§ YOUR INSTRUCTIONS: In the data below, repeat the line containing "Task: Go back with the orange arrow" and every following line exactly, up to and including the last line. Exclude pictures.

§ PROVIDED RECORDS:

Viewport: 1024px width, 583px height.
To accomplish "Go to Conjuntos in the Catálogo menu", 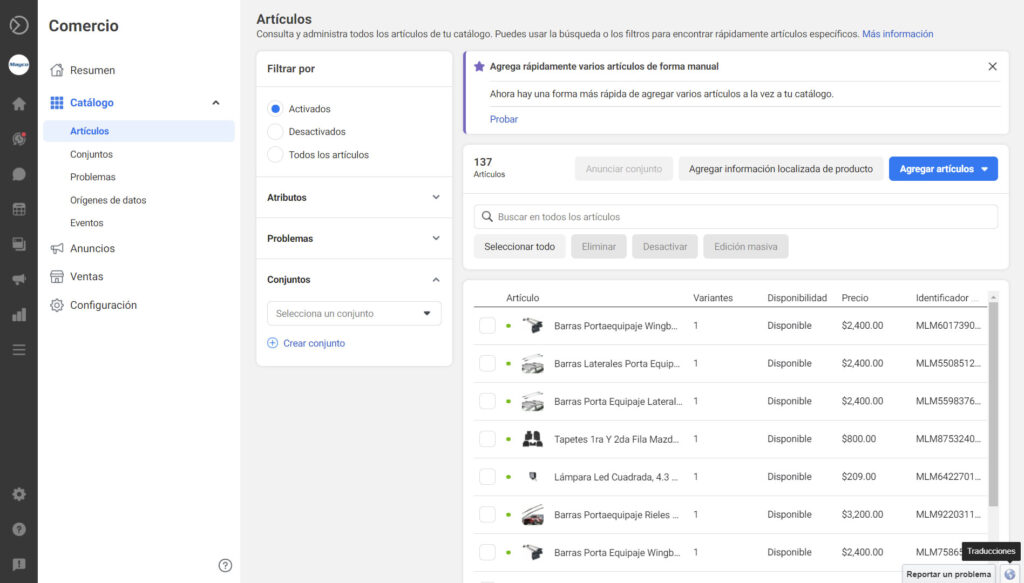I will tap(91, 154).
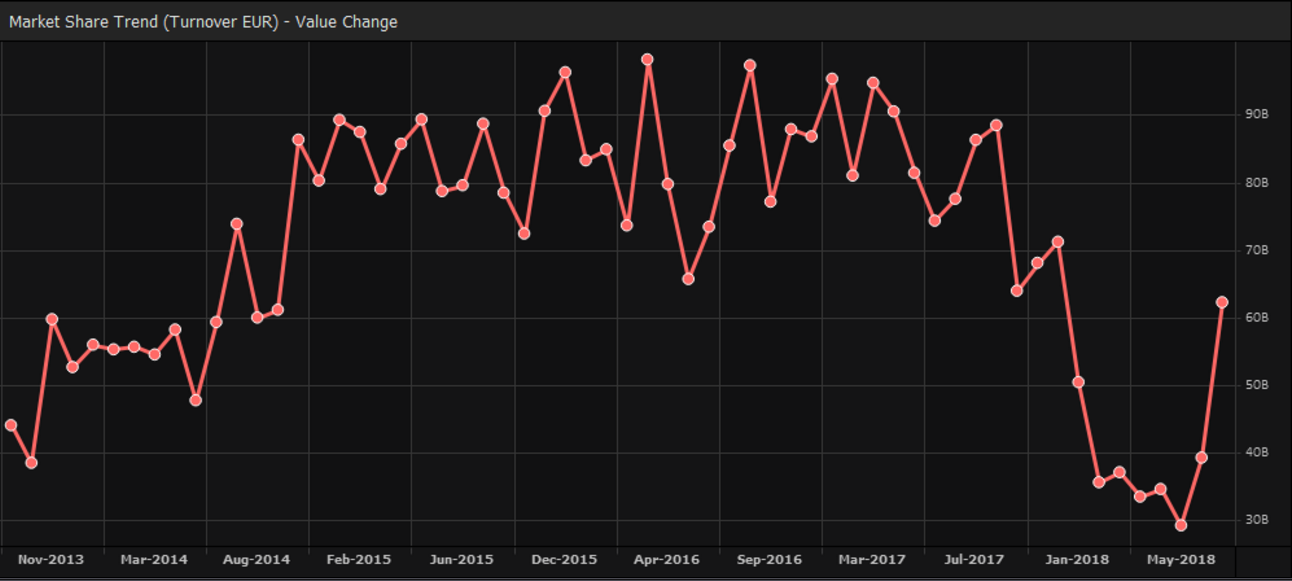Select the 60B y-axis value label
Viewport: 1292px width, 581px height.
click(x=1256, y=318)
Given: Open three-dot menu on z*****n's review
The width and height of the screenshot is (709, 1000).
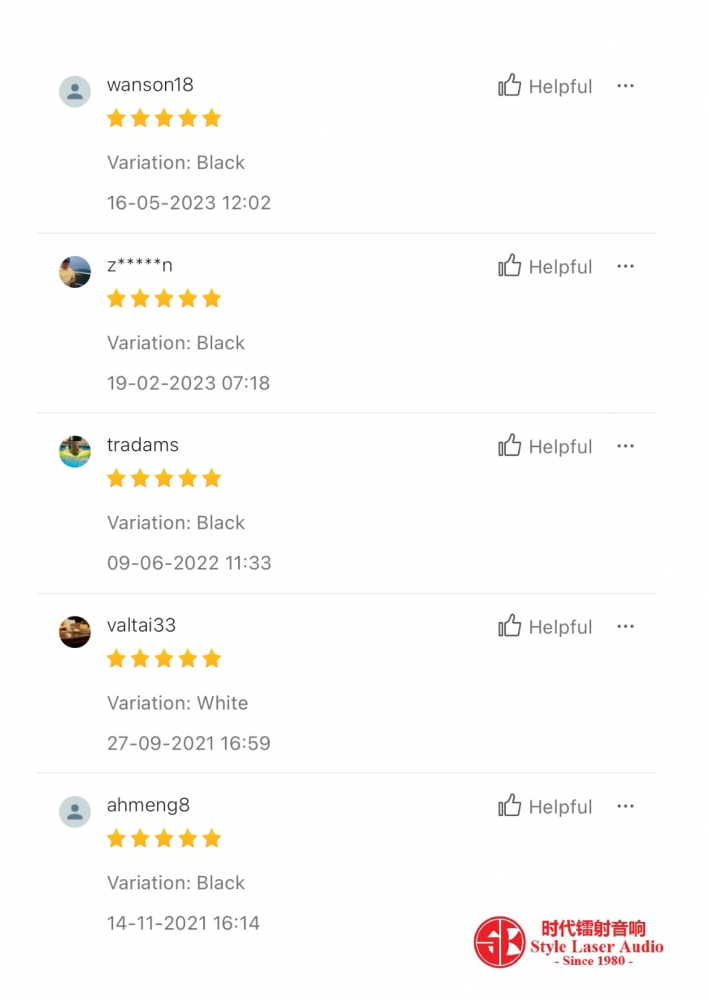Looking at the screenshot, I should click(625, 266).

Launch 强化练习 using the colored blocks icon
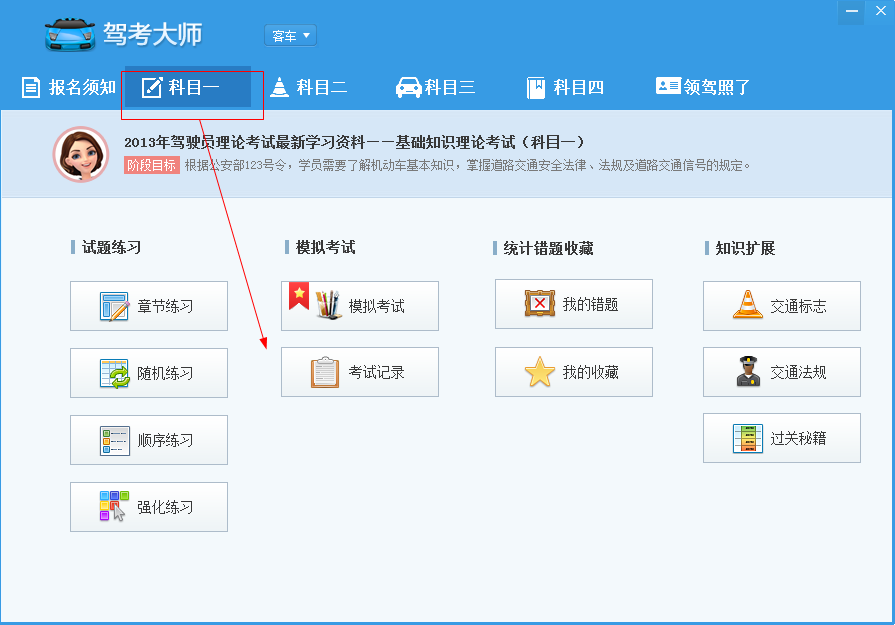(x=113, y=507)
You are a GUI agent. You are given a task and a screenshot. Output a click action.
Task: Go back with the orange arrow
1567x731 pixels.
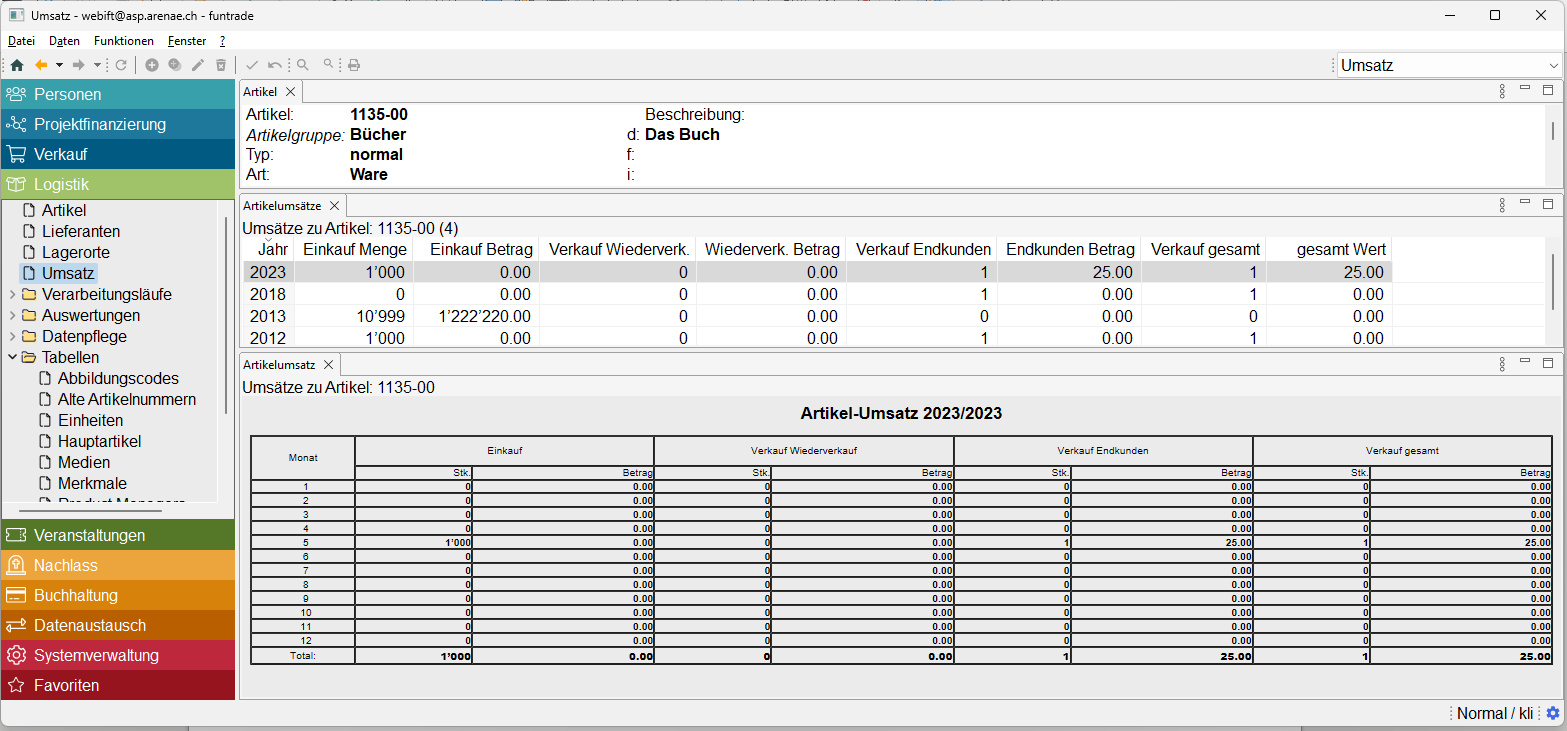(41, 65)
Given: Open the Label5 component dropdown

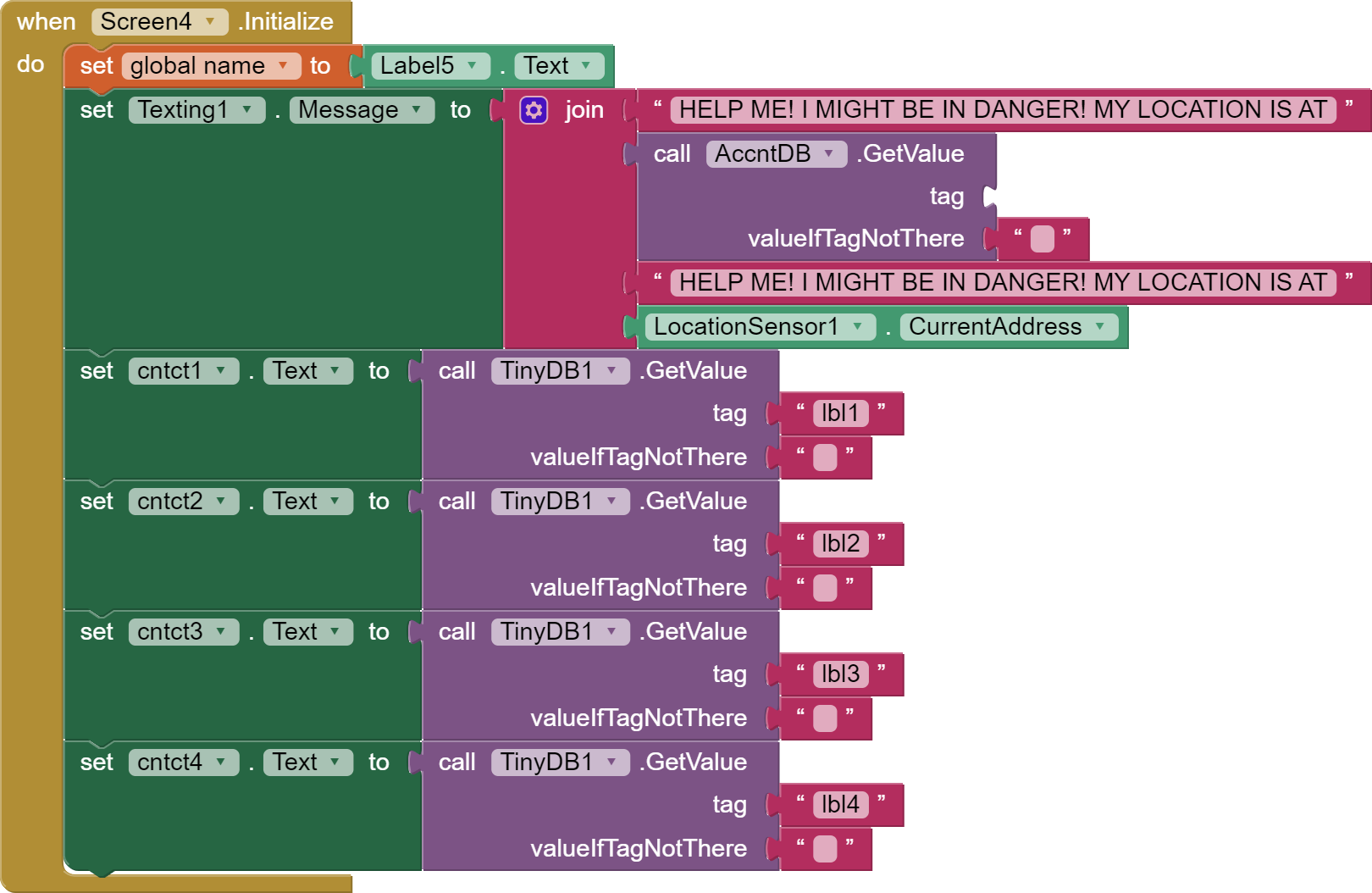Looking at the screenshot, I should coord(430,66).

§ SOLUTION:
Task: Go back with the orange arrow
1567x731 pixels.
(41, 65)
Given: Open the Label5 component dropdown

Looking at the screenshot, I should coord(430,66).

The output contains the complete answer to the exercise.